READING TEXT
##############################
EBITDA should not be construed as an alternative to operating income or net
income (as determined in accordance with generally accepted accounting
principles) as an indicator of the Company's operating performance, or as an
alternative to cash flows generated by operating, investing and financing
activities (as determined in accordance with generally accepted accounting
principles) as an indicator of cash flows or a measure of liquidity. All
companies do not calculate EBITDA in the same manner. As a result, EBITDA as
presented here may not be comparable to a similarly titled measure presented
by other companies.
8
<PAGE>
Item 2. Management's Discussion and Analysis of Financial Condition and
Results of Operations (Continued)
Results of Operations (Continued)
Three Months Ended September 30, 2000 Compared to Three Months Ended September
30, 1999 and Nine Months Ended September 30, 2000 Compared to Nine Months Ended
September 30, 1999
Net revenues in the quarter ended September 30, 2000 were $99.6 million
compared to $88.4 million in the same quarter in 1999, an increase of 12.6%
primarily due to the opening of our newest hotel-casino, the Suncoast, on
September 12, 2000. Operating revenues at our other three properties increased a
combined 4.1%, including an increase of 3.1% in casino revenues. Despite the
increase in net operating revenues, third quarter operating income increased
only 5.4% due to Suncoast pre-opening expenses that totaled $4.7 million.
Operating income was $10.4 million in the quarter compared to $9.8 million in
the third quarter of 1999. Net income was $3.1 million in the quarter, compared
to $3.5 million in 1999.
In the nine months ended September 30, 2000, net revenues were $293.7
million compared to $267.0 million in the first nine months of 1999, an increase
of 10.0%, primarily due to improved casino revenues at the Orleans, the Gold
Coast and the Barbary Coast as well as the opening of the Suncoast in September.
Operating income was $46.0 million in the nine-month period ended September 30,
2000 compared to $38.3 million in the first nine months of 1999. Operating
income improved at the Orleans, the Gold Coast and the Barbary Coast, but was
partially offset by pre-opening expenses of $5.8 million related to the
Suncoast. Net income was $20.8 million in the first nine months of 2000 compared
to a net loss of $12.5 million in the first nine months of 1999. The loss in
1999 was primarily due to a one-time charge of $27.0 million, net of income tax
benefit, as a result of the early retirement of debt in March 1999. Net income
before the extraordinary charge was $14.5 million in the first nine months of
1999.
##############################
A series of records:
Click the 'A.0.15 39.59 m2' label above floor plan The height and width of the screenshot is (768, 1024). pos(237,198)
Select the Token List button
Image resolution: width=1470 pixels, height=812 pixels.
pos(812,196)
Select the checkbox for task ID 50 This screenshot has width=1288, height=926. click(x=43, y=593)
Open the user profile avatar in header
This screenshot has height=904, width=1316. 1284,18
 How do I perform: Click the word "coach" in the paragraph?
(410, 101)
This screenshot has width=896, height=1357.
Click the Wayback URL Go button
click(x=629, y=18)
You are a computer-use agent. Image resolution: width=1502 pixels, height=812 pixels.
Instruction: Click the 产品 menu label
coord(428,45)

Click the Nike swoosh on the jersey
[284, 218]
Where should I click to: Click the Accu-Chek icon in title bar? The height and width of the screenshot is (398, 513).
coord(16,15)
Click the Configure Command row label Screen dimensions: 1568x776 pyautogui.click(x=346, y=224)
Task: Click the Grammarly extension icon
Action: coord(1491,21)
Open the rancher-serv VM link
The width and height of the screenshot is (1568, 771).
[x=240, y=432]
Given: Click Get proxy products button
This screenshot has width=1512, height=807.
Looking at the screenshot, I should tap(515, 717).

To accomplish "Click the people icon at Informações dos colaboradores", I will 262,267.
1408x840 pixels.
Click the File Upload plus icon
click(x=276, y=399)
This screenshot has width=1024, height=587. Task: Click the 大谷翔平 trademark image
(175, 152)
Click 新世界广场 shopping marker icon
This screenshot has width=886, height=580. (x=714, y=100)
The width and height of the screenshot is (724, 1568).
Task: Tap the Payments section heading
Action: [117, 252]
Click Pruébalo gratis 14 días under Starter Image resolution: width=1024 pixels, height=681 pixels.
##############################
TO DO
Please transcribe the quarterly report excerpt, starting with "Operating income was $10.4" and going on through "million in 1999.".

ANSWER TO THE PROBLEM
Operating income was $10.4 million in the quarter compared to $9.8 million in
the third quarter of 1999. Net income was $3.1 million in the quarter, compared
to $3.5 million in 1999.